No you shouldn’t try to swap cases... if you’re dedicating their time to this one resident NOW, what’s to say you won’t favor this one when she IS your responsibility?
The feeling that only you can provide adequate care is a HUGE red flag for crossed boundaries... the only reason that occurred is you dedicated such a disproportionate amount of your time to her. The rest of the staff aren’t doing that BECAUSE THEY SHOULDN’T.
Your assigned residents and their families are ENTITLED TO your attention. You don’t have the right to be irritated with them for needing you. Those families made the difficult decision to place their loved one in a SNF because they need more nursing care than they can provide in the home.... you can’t expect them to do your job simply because they are present in their loved one’s life.
I’m not nearly as heartless as I might sound... it’s natural to feel differently about some people than others. The issue is that as a professional you can’t give favorable treatment to those ones who give you the feels. Every resident is entitled to the best care you can provide, within your time constraints and physical abilities.
If you want to visit her, do it on your break or after you clock out... and don’t insert yourself into her nursing care.
caliotter3
38,333 Posts
Ask your mgmt to allow you to spend time with her while you are off the clock and then visit away, on your time and dime. During your paid 8 hours do your job without going to another unit and neglecting your paid duties. Once your friend passes, if I were your mgr, I would make certain to counsel you concerning professional boundaries and how they impact you retaining your present employment. In other words, don’t allow this to happen again.

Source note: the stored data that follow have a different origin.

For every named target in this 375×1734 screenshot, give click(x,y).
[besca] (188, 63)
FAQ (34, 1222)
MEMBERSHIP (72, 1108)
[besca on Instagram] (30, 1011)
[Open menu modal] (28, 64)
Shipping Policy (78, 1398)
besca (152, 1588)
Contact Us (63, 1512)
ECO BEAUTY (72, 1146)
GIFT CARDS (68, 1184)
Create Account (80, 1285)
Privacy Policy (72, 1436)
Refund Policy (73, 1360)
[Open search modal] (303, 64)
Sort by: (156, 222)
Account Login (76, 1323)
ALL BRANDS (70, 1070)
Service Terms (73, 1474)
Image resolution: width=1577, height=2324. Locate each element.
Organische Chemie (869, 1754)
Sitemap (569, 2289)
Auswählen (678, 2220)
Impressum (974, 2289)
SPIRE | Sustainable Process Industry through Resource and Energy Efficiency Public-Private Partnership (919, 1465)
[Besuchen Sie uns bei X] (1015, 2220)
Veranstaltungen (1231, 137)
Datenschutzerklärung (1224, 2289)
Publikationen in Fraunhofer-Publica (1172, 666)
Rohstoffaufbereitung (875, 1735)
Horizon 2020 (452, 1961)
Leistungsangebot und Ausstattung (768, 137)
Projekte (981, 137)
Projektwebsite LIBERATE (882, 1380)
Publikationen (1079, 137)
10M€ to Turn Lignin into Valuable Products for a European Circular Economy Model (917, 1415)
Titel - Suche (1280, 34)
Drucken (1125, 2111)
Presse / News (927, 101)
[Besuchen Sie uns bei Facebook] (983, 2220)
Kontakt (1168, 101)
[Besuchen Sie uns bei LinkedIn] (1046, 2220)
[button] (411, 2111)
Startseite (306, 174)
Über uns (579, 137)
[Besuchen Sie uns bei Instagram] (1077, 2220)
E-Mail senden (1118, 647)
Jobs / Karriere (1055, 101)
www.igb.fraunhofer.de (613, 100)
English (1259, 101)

Florence NightinFAIL, BSN, RN
276 Posts
You lost me at nightly foot soak and 2 hours to get to bed.
Jedrnurse, BSN, RN
2,776 Posts
The fact that you're asking the question makes me think that you know the answer...
CharleeFoxtrot, BSN, RN
840 Posts
6 hours ago, sevensonnets said:You complain that this patient is not getting proper care when you can't be with her and that the patients you are assigned to are annoying and take up time that you'd rather spend with a patient you are not assigned to. Frankly, I think you're jeopardizing your job.
Not to mention busting through multiple ethical barriers.